KEYSTONE SACRED HARP CONVENTION
Please join us in singing from The Sacred Harp at the seventeenth annual session of the Keystone Sacred Harp Convention, Saturday and Sunday, January 24-25, 2015. There will be additional singings on Thursday, Friday, and Sunday evenings at other locations.
All events are free and open to the public. The convention singing starts at 10:00 AM on Saturday and 9:30 AM on Sunday. It runs until mid-afternoon with a break for dinner around noon. Please bring a dish to share (note that there are no kitchen facilities).
For a full schedule and more information: http://phillysacredharp.org/keystone-convention/
To attend a free practice singing in Philadelphia: http://phillysacredharp.org
Contact.
Ben Cocchiaro, chair, (215) 285-2321, bencoandsons@gmail.com.
Joel Bassett, vice-chair, (210) 296-7072, jbassett4@gmail.com.
About.
Shape-note singing descends from the singing-school movement of the 1700s. Though once widespread, it is an unbroken tradition only in the South. The Sacred Harp, which has been continuously in print since 1844, is the most commonly used shape-note book. Since the 1960s, the shape-note singing revival has expanded across the United States and to several other countries. See Fasola.org for more on the history and practice of Sacred Harp and shape-note singing.
“Shape notes” are the four symbols Fa, Sol, La, and Mi, which are used to aid in learning vocal parts. The pattern of shapes is the same in every major scale and every minor scale. We connect with the music first by “singing the shapes”—that is, singing the song with the shape names that represent scale degrees—before singing the lyrics.
This is community, participatory singing with no instrumental accompaniment. Singers face each other in ranks of chairs forming a “hollow square” whose sides are tenors, trebles, altos, and basses. There is no audience. Each singer, regardless of experience, may choose a song from the book and take a turn standing in the middle of the square leading the group. Shape-note singers are not hesitant; we sing in full voice, with a strong, driving rhythm. Many of us move our arms to keep the beat.
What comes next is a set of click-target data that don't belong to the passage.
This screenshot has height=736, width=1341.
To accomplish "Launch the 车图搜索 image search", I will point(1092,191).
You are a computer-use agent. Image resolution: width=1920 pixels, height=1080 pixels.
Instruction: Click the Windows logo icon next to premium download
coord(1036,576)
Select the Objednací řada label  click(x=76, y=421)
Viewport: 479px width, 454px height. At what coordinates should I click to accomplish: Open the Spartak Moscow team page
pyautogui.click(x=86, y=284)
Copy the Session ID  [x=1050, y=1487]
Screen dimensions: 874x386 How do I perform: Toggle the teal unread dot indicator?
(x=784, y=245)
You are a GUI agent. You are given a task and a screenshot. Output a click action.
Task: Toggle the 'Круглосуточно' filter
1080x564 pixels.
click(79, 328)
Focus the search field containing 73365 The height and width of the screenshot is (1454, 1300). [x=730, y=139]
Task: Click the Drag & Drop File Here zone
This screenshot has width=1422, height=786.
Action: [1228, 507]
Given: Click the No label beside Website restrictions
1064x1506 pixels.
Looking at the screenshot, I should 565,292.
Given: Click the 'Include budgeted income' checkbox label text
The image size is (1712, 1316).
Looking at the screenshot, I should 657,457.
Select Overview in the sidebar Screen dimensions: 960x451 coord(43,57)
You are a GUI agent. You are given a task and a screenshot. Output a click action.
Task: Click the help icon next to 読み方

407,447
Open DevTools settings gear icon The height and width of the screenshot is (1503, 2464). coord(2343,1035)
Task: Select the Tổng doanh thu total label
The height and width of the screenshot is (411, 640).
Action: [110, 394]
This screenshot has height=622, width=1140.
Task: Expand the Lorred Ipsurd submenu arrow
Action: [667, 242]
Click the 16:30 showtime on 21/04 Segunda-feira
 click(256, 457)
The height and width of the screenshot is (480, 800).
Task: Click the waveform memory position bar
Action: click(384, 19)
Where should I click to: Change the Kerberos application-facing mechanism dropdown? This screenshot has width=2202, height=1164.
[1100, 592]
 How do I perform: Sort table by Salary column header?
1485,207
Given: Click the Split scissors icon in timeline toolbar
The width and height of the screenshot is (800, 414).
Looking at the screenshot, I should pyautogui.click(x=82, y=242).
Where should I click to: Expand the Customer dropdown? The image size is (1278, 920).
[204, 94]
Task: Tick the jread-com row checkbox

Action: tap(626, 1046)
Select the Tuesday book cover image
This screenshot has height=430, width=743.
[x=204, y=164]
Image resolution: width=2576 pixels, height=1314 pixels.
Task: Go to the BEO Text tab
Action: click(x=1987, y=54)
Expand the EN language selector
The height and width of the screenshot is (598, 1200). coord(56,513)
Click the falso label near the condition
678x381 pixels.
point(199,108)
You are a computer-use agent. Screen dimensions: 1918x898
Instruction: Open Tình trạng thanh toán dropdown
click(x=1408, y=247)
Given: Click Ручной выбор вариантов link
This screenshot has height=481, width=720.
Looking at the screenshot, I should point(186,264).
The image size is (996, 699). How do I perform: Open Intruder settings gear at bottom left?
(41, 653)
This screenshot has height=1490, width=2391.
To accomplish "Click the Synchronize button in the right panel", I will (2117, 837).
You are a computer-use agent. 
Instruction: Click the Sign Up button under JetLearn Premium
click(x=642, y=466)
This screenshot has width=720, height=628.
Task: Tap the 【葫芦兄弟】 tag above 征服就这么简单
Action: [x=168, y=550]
Many of the texts used in shape-note music are extraordinarily poetic. They deal with one’s relationship to God, life and death, and the human condition. Chorus songs are associated with the camp-meeting movement of the early 1800s. Although most of these texts have fallen out of favor in modern churches, they remain an essential part of shape-note singing practice, which participants, regardless of individual religious belief, often describe as a powerful spiritual experience. We welcome participants of all faiths, or none, and endeavor to create an atmosphere of tolerance and respect.